Where to buy java moss? In the east??

----------


## h1ro

Hey proster, java moss is quite common and can sometimes be found at tamp lfs. I have extra java moss. If you want can sell them for $2 per tau huay tub or trade with 1.5l 100plus drink.  :Smile:

----------


## wongce

> Hey proster, java moss is quite common and can sometimes be found at tamp lfs. I have extra java moss. If you want can sell them for $2 per tau huay tub or trade with 1.5l 100plus drink.

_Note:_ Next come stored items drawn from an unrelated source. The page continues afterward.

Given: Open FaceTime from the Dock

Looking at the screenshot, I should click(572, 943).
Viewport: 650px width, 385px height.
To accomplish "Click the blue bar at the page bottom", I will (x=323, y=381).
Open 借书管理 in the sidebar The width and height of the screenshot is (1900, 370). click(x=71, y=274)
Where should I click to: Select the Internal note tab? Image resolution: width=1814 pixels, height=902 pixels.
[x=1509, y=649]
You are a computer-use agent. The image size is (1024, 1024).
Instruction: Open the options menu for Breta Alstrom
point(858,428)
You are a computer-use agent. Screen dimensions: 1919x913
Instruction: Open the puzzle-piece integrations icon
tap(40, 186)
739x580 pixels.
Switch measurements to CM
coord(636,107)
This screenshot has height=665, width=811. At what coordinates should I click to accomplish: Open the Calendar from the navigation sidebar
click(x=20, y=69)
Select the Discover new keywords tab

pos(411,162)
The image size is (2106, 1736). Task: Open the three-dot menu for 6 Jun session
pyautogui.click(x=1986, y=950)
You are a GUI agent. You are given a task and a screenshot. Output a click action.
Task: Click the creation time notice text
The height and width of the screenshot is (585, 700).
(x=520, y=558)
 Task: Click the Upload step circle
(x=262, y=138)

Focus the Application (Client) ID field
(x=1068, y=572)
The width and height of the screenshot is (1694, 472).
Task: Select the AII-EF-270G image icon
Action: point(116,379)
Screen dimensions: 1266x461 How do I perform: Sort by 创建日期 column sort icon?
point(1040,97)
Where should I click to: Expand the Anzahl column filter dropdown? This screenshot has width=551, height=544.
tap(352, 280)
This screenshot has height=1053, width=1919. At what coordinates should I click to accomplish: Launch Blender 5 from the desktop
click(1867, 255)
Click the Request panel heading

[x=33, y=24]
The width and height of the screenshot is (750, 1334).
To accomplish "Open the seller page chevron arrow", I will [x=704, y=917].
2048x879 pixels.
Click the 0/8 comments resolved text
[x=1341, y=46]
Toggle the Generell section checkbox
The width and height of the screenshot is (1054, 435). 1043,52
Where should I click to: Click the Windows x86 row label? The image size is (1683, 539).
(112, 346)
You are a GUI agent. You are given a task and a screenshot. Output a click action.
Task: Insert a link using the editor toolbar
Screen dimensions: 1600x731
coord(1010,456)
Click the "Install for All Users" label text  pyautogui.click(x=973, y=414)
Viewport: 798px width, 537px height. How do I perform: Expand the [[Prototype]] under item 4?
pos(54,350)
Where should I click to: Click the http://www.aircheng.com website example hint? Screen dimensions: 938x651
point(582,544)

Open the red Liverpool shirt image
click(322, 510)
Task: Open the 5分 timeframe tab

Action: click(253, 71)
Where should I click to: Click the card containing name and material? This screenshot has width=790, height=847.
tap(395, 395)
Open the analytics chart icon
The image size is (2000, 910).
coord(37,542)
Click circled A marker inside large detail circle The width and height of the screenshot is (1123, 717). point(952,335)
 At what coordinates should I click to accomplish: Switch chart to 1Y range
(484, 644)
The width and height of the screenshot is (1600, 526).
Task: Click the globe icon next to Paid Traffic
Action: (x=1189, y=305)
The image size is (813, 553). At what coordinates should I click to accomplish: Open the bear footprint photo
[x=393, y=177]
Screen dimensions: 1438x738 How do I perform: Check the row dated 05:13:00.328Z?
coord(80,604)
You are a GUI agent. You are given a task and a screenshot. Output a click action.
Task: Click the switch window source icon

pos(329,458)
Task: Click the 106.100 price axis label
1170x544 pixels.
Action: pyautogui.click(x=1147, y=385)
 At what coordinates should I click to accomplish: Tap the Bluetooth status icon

h1ro, where is the LFS in Tampines which sells plants?? i found a small shop at elias mall(pasir ris) which does not sell plants.....

----------


## h1ro

I always go to the shop at blk824 if I'm not wrong it's called Yun Feng. They have moss in packets and let them float in the tanks. I've seen riccia, java and other moss that I can't remember.

----------


## proster

Hey h1ro , SMS me at 92368728. Wanna buy moss from you.

----------


## twolettersins

2 shops in tamp area. One's CRS Haven and there's one more nearby beside a bike shop.

----------


## Helmi

CRS Haven no longer selling Java moss. However, there is 1 shop nearby is selling it. Superstar Blk 841 Tampines St 41 # 01-269. Tel # 65883833.

----------


## xiaofeng90

You can try tampines blk 201 the fish shop or pasir ris farmway 3 futher down otf turn right beside the marine fish shop  :Smile:

----------


## Helmi

Shop at Tampines blk 201 does not sell loose Java moss.

----------


## Trichopsis

Superstar Aquarium does sell loose Java moss. Bought some a few months back.

----------


## SkinHead

Hi h1ro, are you still trading java moss??

----------


## Fishing

i hv java moss in case u r keen..

----------


## shikimijos

> i hv java moss in case u r keen..


Hi, where do u stay to deal for the moss? I'm keen to get my hands on any kind of moss..

----------


## Fishing

Clementi...quite near MRT.

----------


## NIVEA

> Clementi...quite near MRT.


Hi Fishing, do u still have java moss for sales?

----------


## Adrain

I have java moss on driftwood and loose in tub for sale. If anyone keen whatsapp me at 91295215 :Wink:  deal at tamp 


Sent from my iPhone using Tapatalk

----------


## Fishing

> Hi Fishing, do u still have java moss for sales?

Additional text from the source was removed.